(Saved data entries)
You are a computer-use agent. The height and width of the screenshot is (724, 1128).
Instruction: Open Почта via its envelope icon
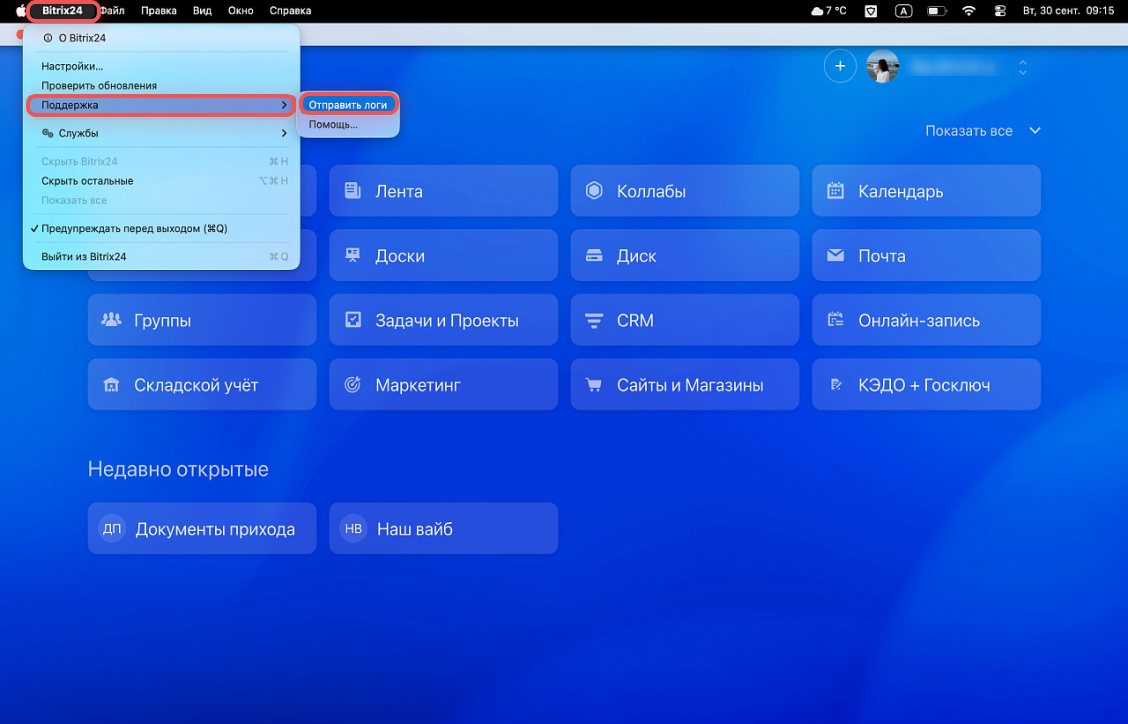[835, 256]
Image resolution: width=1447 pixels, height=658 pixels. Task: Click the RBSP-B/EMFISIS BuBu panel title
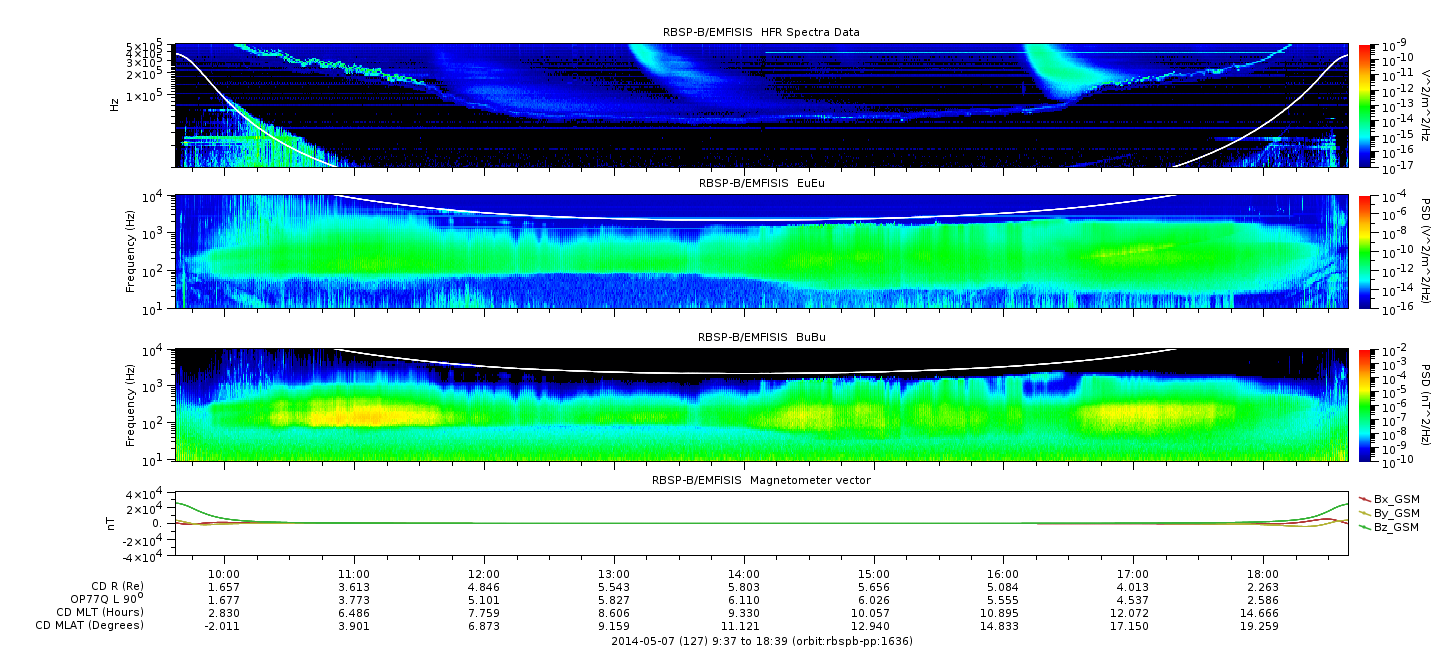point(761,339)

- _Action item_
Write out the records above once more, word for word, with no pictures.

- _Output_
You are a computer-use agent. The height and width of the screenshot is (724, 1128).
Instruction: Open Почта via its envelope icon
[835, 256]
Image resolution: width=1447 pixels, height=658 pixels. Task: Click the RBSP-B/EMFISIS BuBu panel title
point(761,339)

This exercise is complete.